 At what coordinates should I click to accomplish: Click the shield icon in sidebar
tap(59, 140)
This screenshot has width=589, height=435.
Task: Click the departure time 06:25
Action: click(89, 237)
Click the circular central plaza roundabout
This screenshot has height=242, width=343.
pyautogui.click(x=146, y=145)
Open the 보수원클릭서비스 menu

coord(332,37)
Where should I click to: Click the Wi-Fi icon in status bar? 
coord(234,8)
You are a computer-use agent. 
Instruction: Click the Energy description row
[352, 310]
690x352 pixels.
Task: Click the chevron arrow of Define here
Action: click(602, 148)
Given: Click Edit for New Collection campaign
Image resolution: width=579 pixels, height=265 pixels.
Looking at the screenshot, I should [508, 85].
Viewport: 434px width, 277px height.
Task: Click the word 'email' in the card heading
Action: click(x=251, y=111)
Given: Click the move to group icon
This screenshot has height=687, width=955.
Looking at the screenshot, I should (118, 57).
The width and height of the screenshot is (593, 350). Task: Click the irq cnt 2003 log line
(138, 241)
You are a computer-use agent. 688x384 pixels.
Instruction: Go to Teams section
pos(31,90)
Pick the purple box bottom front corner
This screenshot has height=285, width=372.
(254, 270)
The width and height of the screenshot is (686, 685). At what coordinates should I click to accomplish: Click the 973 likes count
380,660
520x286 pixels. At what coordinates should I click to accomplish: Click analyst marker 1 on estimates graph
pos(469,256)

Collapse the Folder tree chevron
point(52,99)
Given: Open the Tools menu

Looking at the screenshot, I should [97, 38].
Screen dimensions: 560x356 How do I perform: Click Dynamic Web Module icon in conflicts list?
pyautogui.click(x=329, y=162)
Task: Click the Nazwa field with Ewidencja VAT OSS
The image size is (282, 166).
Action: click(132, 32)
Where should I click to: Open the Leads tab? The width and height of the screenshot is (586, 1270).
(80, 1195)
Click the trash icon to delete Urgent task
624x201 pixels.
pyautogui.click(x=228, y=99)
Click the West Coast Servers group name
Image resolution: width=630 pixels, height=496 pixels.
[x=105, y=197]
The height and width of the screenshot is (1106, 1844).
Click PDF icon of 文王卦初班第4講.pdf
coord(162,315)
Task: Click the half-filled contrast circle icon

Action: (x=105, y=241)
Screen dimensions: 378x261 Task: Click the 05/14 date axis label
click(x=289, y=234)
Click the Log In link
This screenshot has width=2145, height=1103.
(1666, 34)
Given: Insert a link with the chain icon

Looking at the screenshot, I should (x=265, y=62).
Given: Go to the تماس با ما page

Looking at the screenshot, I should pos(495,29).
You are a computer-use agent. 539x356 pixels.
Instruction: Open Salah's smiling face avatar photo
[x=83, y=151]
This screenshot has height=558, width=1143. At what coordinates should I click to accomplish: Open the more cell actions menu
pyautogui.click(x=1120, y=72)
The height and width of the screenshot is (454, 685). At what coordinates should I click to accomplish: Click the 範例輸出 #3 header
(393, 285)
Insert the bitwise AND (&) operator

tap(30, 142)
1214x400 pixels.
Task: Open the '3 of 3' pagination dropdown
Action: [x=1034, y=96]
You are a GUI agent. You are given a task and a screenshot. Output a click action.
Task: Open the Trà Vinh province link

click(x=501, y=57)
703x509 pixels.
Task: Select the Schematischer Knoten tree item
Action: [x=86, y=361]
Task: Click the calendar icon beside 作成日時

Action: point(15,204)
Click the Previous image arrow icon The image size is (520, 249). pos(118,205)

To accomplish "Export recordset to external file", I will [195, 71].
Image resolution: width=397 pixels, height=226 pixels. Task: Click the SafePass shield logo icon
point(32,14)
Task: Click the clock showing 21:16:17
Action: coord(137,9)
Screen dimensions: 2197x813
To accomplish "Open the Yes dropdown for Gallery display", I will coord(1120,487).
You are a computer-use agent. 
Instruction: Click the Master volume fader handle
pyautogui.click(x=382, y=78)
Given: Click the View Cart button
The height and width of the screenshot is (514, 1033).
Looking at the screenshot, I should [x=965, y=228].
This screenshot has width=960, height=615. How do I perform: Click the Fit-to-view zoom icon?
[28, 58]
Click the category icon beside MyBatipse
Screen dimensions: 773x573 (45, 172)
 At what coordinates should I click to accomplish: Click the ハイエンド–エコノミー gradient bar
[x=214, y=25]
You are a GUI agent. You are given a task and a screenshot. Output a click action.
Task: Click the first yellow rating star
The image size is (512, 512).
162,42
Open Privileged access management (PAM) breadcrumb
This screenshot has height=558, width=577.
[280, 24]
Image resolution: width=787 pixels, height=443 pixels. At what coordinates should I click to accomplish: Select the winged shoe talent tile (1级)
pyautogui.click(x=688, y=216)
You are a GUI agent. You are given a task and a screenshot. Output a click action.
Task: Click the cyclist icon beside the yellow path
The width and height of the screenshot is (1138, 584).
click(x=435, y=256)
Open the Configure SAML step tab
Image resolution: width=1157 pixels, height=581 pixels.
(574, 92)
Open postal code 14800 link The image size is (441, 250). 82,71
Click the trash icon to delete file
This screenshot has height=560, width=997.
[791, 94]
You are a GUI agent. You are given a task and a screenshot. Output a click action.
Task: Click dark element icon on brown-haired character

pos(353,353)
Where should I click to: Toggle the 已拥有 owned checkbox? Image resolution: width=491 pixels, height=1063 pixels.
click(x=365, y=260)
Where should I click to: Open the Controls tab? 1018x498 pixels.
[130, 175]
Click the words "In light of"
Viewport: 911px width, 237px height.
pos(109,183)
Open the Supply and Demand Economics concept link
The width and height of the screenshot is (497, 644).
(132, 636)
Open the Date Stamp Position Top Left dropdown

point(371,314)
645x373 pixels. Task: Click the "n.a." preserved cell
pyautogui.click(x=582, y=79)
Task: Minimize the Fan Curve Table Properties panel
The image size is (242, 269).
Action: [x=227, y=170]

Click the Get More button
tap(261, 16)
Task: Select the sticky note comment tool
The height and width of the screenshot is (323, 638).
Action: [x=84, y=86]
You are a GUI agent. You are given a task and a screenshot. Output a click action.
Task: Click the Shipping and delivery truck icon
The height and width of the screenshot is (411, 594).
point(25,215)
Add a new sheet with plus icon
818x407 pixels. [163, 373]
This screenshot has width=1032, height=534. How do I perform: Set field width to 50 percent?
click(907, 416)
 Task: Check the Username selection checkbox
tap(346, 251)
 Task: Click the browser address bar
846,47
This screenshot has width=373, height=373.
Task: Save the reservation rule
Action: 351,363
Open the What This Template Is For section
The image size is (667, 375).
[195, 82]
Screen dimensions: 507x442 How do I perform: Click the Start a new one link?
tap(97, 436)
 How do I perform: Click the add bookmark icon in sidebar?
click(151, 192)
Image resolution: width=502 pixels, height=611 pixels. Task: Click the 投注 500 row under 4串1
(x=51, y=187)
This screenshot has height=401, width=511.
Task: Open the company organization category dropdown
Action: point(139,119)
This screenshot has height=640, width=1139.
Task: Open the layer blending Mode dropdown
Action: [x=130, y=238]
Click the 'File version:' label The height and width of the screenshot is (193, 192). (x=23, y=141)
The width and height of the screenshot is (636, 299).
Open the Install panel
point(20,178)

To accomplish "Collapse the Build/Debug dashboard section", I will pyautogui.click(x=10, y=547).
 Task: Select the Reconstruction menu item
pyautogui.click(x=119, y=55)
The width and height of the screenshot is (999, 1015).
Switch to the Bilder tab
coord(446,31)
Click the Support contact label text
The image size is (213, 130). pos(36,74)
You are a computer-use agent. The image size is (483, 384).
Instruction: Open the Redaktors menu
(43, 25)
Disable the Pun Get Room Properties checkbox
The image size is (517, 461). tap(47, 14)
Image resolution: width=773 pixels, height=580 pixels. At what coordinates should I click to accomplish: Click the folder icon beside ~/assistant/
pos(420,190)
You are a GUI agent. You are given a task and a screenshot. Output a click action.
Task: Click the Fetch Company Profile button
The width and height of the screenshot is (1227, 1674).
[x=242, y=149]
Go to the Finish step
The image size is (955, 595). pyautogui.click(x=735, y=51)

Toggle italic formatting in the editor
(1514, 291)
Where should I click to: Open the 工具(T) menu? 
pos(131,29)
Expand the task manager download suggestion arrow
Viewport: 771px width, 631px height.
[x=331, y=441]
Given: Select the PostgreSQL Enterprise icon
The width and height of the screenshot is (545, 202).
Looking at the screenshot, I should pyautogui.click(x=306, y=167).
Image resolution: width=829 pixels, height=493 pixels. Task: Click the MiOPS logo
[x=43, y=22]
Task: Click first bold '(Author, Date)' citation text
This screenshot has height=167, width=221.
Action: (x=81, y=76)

- Task to complete -
Using the records above, gather all lines where the string "first" is present.

- Task response -
Task: Click the first yellow rating star
Task: Click first bold '(Author, Date)' citation text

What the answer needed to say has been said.